* INPUT *
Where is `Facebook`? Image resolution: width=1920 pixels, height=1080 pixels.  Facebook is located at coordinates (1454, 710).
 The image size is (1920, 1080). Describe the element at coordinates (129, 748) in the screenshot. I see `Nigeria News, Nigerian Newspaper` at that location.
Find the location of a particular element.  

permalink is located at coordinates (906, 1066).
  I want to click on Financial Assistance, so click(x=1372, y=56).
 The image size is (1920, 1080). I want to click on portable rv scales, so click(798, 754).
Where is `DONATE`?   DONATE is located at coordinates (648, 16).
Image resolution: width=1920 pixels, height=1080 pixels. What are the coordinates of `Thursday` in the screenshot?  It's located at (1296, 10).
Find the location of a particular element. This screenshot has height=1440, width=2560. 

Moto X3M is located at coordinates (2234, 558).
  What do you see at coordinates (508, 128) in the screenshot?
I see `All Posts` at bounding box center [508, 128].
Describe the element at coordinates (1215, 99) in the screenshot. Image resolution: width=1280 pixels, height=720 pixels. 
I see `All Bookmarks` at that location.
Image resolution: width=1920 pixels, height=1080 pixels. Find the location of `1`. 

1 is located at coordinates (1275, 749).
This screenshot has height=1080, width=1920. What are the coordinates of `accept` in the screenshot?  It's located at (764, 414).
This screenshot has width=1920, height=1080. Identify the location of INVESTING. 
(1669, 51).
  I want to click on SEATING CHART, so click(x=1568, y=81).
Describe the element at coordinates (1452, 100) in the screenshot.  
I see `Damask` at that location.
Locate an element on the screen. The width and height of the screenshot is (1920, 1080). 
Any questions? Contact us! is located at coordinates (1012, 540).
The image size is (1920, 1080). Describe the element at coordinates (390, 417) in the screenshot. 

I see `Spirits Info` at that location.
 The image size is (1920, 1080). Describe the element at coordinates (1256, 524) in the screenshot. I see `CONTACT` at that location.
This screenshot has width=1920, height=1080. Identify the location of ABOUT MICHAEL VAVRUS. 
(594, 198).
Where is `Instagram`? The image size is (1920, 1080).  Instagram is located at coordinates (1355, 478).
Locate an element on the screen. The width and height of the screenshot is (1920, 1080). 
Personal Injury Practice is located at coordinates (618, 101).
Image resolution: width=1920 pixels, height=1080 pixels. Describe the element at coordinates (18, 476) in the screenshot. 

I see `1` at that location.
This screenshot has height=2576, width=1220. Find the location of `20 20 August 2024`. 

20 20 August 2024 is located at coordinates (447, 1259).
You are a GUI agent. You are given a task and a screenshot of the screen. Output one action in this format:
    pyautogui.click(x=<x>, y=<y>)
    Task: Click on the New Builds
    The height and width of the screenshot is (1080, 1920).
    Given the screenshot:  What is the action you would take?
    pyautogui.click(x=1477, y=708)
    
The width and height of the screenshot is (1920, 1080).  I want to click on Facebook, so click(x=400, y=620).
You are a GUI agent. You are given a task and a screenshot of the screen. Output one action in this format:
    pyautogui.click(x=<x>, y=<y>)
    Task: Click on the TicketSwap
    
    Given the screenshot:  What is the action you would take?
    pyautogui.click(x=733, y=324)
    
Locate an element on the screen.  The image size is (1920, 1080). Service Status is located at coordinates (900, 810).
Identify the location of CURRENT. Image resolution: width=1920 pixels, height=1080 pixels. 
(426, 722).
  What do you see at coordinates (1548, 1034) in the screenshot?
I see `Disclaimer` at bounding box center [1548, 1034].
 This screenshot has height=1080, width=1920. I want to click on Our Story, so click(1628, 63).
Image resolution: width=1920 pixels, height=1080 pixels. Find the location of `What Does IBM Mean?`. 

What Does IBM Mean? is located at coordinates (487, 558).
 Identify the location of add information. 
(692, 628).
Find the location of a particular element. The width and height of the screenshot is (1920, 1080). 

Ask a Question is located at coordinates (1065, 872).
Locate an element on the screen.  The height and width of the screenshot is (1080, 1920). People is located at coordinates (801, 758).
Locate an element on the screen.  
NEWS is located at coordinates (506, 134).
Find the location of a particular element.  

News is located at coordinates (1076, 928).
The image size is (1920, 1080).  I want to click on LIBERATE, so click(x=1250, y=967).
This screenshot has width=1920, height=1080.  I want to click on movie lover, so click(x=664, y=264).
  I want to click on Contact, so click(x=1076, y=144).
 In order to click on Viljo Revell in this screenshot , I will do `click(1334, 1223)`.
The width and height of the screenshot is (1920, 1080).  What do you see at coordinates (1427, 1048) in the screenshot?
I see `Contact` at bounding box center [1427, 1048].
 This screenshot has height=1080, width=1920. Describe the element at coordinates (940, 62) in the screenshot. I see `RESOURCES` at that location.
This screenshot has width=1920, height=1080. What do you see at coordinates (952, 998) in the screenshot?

* AIM *
Rewrite all the records above, replacing "Find the location of a particular element" with "Locate a specific element" each time it occurs and leaving everything else unchanged.

* RESPONSE *
Where is `Facebook`? Image resolution: width=1920 pixels, height=1080 pixels.  Facebook is located at coordinates (1454, 710).
 The image size is (1920, 1080). Describe the element at coordinates (129, 748) in the screenshot. I see `Nigeria News, Nigerian Newspaper` at that location.
Locate a specific element.  

permalink is located at coordinates (906, 1066).
  I want to click on Financial Assistance, so click(x=1372, y=56).
 The image size is (1920, 1080). I want to click on portable rv scales, so click(798, 754).
Where is `DONATE`?   DONATE is located at coordinates (648, 16).
Image resolution: width=1920 pixels, height=1080 pixels. What are the coordinates of `Thursday` in the screenshot?  It's located at (1296, 10).
Locate a specific element. This screenshot has height=1440, width=2560. 

Moto X3M is located at coordinates (2234, 558).
  What do you see at coordinates (508, 128) in the screenshot?
I see `All Posts` at bounding box center [508, 128].
Describe the element at coordinates (1215, 99) in the screenshot. Image resolution: width=1280 pixels, height=720 pixels. 
I see `All Bookmarks` at that location.
Image resolution: width=1920 pixels, height=1080 pixels. Find the location of `1`. 

1 is located at coordinates (1275, 749).
This screenshot has height=1080, width=1920. What are the coordinates of `accept` in the screenshot?  It's located at (764, 414).
This screenshot has width=1920, height=1080. Identify the location of INVESTING. 
(1669, 51).
  I want to click on SEATING CHART, so click(x=1568, y=81).
Describe the element at coordinates (1452, 100) in the screenshot.  
I see `Damask` at that location.
Locate an element on the screen. The width and height of the screenshot is (1920, 1080). 
Any questions? Contact us! is located at coordinates (1012, 540).
The image size is (1920, 1080). Describe the element at coordinates (390, 417) in the screenshot. 

I see `Spirits Info` at that location.
 The image size is (1920, 1080). Describe the element at coordinates (1256, 524) in the screenshot. I see `CONTACT` at that location.
This screenshot has width=1920, height=1080. Identify the location of ABOUT MICHAEL VAVRUS. 
(594, 198).
Where is `Instagram`? The image size is (1920, 1080).  Instagram is located at coordinates (1355, 478).
Locate an element on the screen. The width and height of the screenshot is (1920, 1080). 
Personal Injury Practice is located at coordinates (618, 101).
Image resolution: width=1920 pixels, height=1080 pixels. Describe the element at coordinates (18, 476) in the screenshot. 

I see `1` at that location.
This screenshot has height=2576, width=1220. Find the location of `20 20 August 2024`. 

20 20 August 2024 is located at coordinates (447, 1259).
You are a GUI agent. You are given a task and a screenshot of the screen. Output one action in this format:
    pyautogui.click(x=<x>, y=<y>)
    Task: Click on the New Builds
    The height and width of the screenshot is (1080, 1920).
    Given the screenshot:  What is the action you would take?
    pyautogui.click(x=1477, y=708)
    
The width and height of the screenshot is (1920, 1080).  I want to click on Facebook, so click(x=400, y=620).
You are a GUI agent. You are given a task and a screenshot of the screen. Output one action in this format:
    pyautogui.click(x=<x>, y=<y>)
    Task: Click on the TicketSwap
    
    Given the screenshot:  What is the action you would take?
    pyautogui.click(x=733, y=324)
    
Locate an element on the screen.  The image size is (1920, 1080). Service Status is located at coordinates (900, 810).
Identify the location of CURRENT. Image resolution: width=1920 pixels, height=1080 pixels. 
(426, 722).
  What do you see at coordinates (1548, 1034) in the screenshot?
I see `Disclaimer` at bounding box center [1548, 1034].
 This screenshot has height=1080, width=1920. I want to click on Our Story, so click(1628, 63).
Image resolution: width=1920 pixels, height=1080 pixels. Find the location of `What Does IBM Mean?`. 

What Does IBM Mean? is located at coordinates (487, 558).
 Identify the location of add information. 
(692, 628).
Locate a specific element. The width and height of the screenshot is (1920, 1080). 

Ask a Question is located at coordinates (1065, 872).
Locate an element on the screen.  The height and width of the screenshot is (1080, 1920). People is located at coordinates (801, 758).
Locate an element on the screen.  
NEWS is located at coordinates (506, 134).
Locate a specific element.  

News is located at coordinates (1076, 928).
The image size is (1920, 1080).  I want to click on LIBERATE, so click(x=1250, y=967).
This screenshot has width=1920, height=1080.  I want to click on movie lover, so click(x=664, y=264).
  I want to click on Contact, so click(x=1076, y=144).
 In order to click on Viljo Revell in this screenshot , I will do `click(1334, 1223)`.
The width and height of the screenshot is (1920, 1080).  What do you see at coordinates (1427, 1048) in the screenshot?
I see `Contact` at bounding box center [1427, 1048].
 This screenshot has height=1080, width=1920. Describe the element at coordinates (940, 62) in the screenshot. I see `RESOURCES` at that location.
This screenshot has width=1920, height=1080. What do you see at coordinates (952, 998) in the screenshot?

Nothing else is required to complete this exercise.